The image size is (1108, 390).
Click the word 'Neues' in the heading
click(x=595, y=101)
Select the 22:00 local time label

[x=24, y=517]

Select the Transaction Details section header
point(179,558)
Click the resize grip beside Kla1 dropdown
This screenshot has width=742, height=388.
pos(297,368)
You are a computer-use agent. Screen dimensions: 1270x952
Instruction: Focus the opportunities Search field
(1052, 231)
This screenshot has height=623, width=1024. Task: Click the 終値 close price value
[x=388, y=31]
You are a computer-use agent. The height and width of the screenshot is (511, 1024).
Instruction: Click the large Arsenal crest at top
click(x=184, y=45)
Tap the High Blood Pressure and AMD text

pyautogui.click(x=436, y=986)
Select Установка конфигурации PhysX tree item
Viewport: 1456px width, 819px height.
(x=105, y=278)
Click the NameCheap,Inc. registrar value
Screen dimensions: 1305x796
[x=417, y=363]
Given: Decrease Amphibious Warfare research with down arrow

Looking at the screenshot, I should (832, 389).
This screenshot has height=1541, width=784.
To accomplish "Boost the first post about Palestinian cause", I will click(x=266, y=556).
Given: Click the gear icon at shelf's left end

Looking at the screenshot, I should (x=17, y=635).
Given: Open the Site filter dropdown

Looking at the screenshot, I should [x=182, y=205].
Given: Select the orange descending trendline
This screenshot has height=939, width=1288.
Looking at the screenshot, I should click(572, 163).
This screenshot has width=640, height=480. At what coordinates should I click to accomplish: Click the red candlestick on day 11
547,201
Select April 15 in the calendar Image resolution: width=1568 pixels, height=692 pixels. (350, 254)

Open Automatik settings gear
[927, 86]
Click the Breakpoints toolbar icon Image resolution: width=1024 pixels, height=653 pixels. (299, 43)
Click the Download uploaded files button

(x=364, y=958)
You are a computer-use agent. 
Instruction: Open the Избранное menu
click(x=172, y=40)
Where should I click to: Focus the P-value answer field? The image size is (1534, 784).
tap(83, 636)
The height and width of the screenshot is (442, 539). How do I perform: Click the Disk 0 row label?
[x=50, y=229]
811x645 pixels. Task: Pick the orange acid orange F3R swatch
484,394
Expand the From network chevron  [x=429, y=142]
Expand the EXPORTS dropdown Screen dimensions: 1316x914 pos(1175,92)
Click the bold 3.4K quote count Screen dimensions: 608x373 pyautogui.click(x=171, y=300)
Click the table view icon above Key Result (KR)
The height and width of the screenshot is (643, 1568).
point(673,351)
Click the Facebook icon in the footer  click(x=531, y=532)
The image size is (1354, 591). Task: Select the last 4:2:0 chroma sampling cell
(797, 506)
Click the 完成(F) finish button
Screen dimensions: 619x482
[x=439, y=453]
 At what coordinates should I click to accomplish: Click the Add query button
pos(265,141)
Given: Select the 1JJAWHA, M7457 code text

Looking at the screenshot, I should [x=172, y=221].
-=-=-=-=-
## REQUIRED WORK
Count the lines in the items above that contain the word "button", with case counting. Reply with the number only.

## OUTPUT OF THE EXERCISE
3